>>
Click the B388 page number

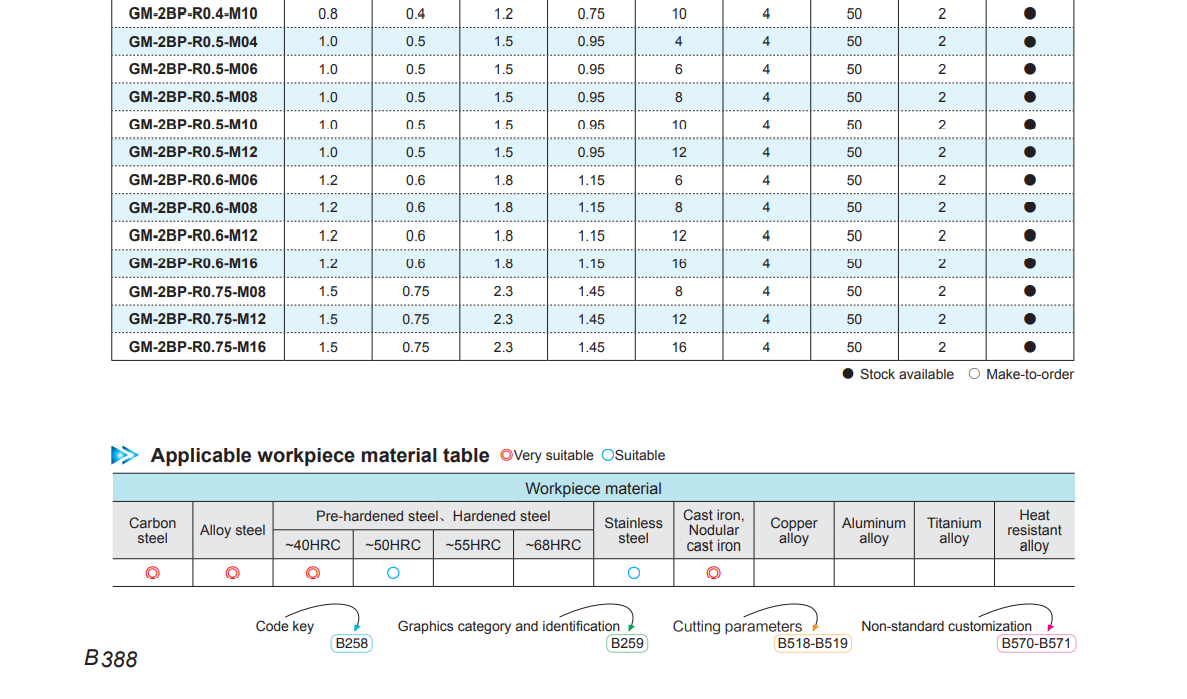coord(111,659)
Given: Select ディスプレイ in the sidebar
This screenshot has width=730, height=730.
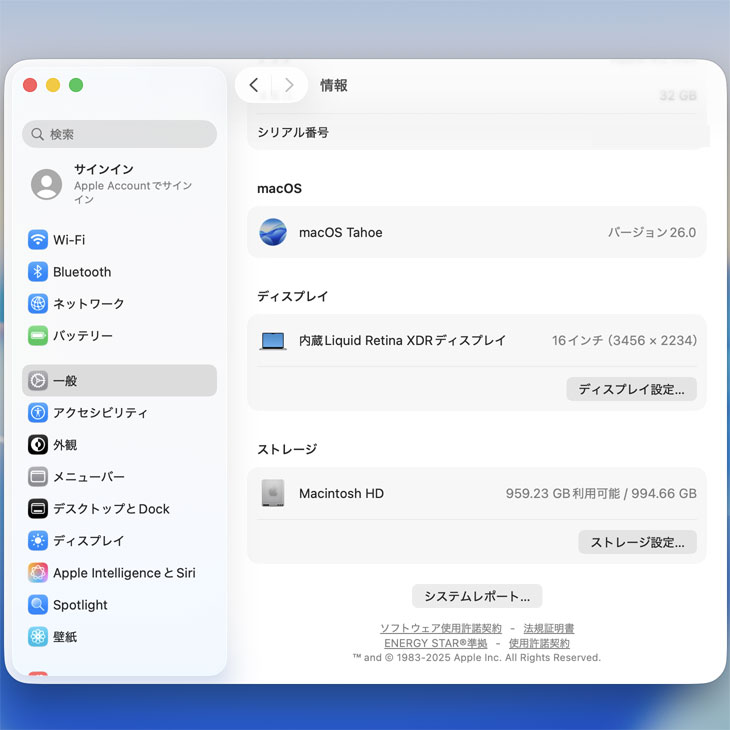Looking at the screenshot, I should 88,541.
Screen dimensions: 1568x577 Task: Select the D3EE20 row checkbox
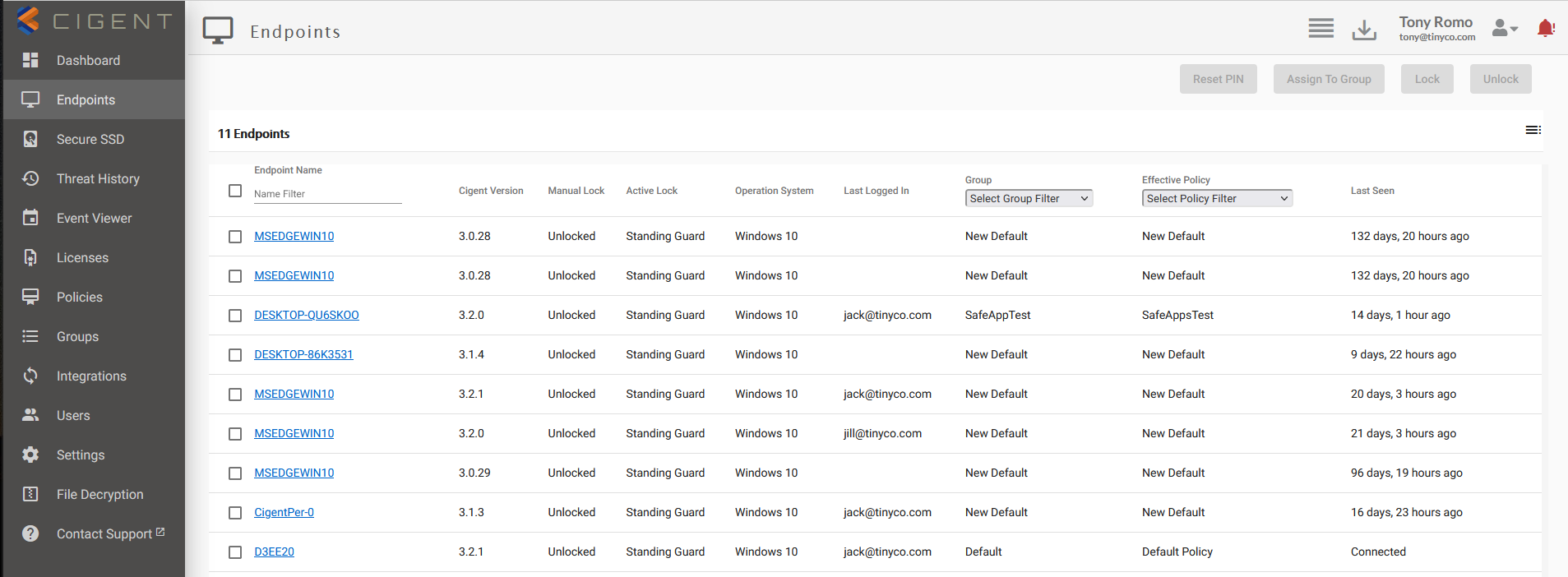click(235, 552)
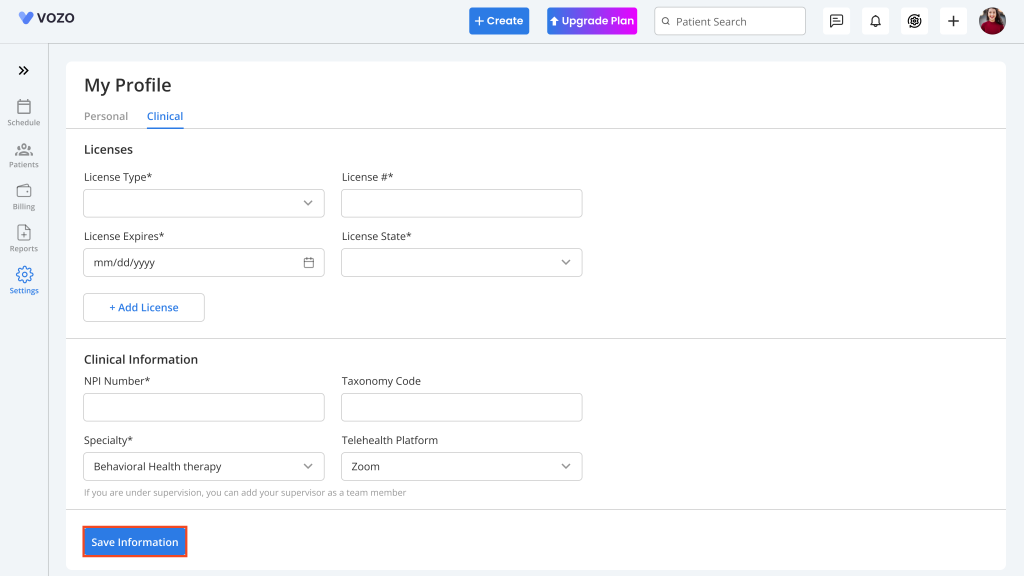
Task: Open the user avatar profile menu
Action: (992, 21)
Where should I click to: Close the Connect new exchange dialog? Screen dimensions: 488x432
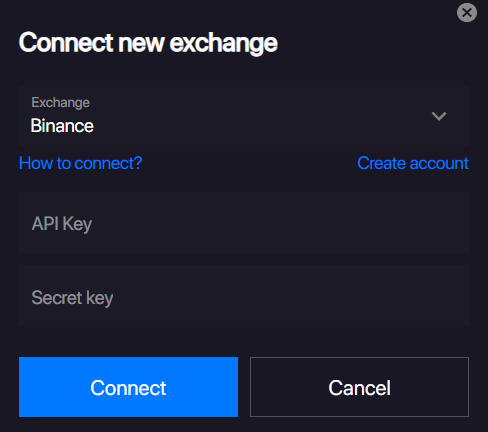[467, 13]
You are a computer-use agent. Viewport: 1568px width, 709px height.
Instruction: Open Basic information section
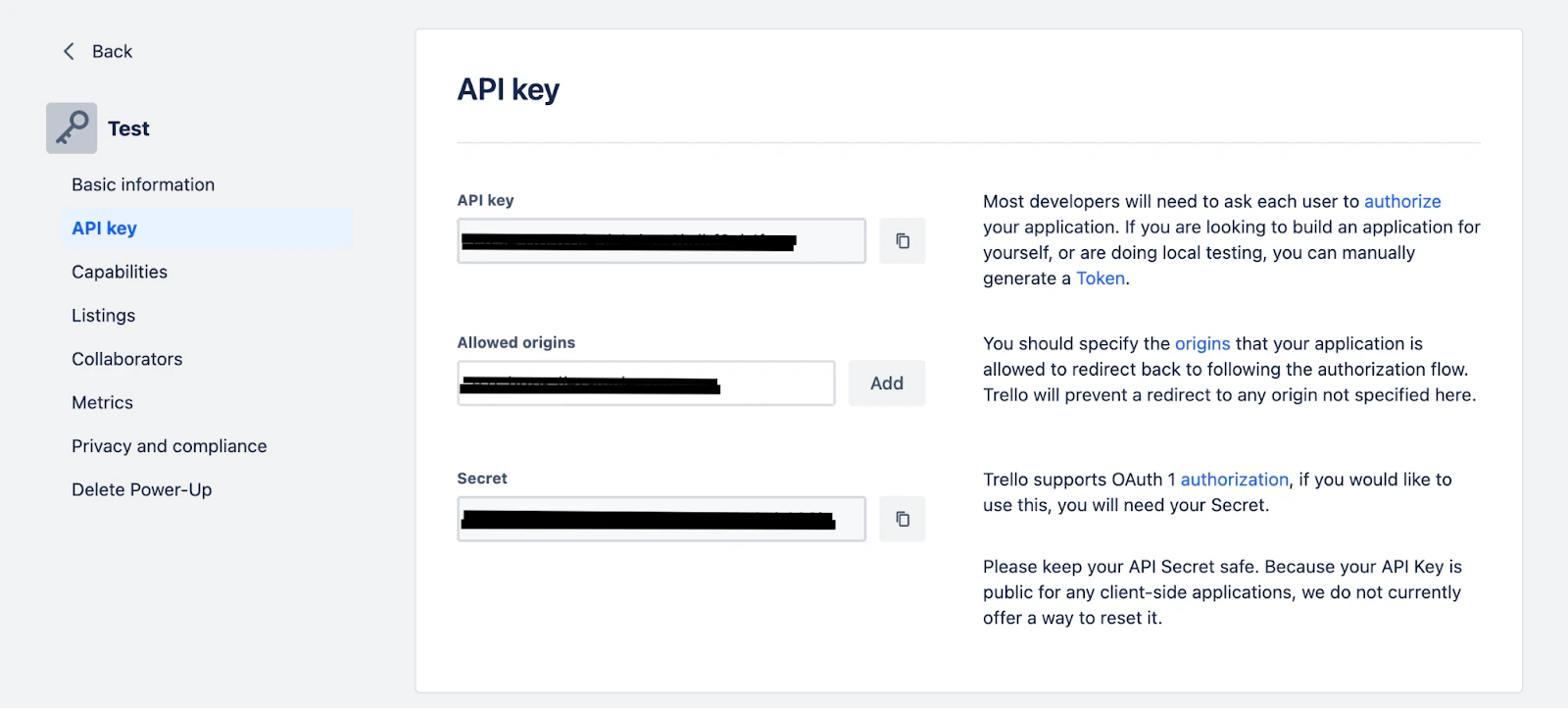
<<
▸ YOUR OBJECTIVE: Please extract every line of the items from the one containing "Where should I" through the end of the items, copying each line exactly and leaving the pictures out of your answer.

▸ CORRECT RESULT:
Where should I click to: Close the Connect new exchange dialog? Screen dimensions: 488x432
[467, 13]
You are a computer-use agent. Viewport: 1568px width, 709px height.
Instruction: Open Basic information section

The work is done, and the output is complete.